BY THEODORE W. SCULL
The following photographs were taken during a two-night cruise out to sea aboard the ISLAND BREEZE
leaving New York on May 31, 1996 and returning two days later.
Premier Cruise Lines’ ISLAND BREEZE was originally completed in 1961 by John Brown & Co. (Clydebank) as Union-Castle’s final mail ship, the 32,697-ton, 22.5-knot TRANSVAAL CASTLE for passenger, cargo and Royal Mail service between England and South Africa. She carried up to 728 passengers in one class and a crew of 426 and was known as the Grand Hotel of the South Atlantic.

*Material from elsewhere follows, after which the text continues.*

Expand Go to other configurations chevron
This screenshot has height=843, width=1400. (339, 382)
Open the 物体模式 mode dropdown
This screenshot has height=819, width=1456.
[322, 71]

In 1966, she was transferred to South African Marine Corporation and renamed S.A. VAAL. She maintained the same route until 1977 when the South African route closed down. Carnival Cruises Lines had the ship rebuilt in Japan into the full-time 1,431-passenger cruise ship FESTIVALE, eliminating the vast cargo spaces and extending the superstructure. After 20 years operating for Carnival, she passed to Dolphin Cruise Line as the ISLAND BREEZE. Dolphin then became Premier Cruise Lines, the ship’s last operator. Finally renamed BIG RED BOAT III, she sailed on until Premier’s bankruptcy in September 2000, and after being laid up for nearly three years, she was sent to the scrap yard at Alang, India in 2003.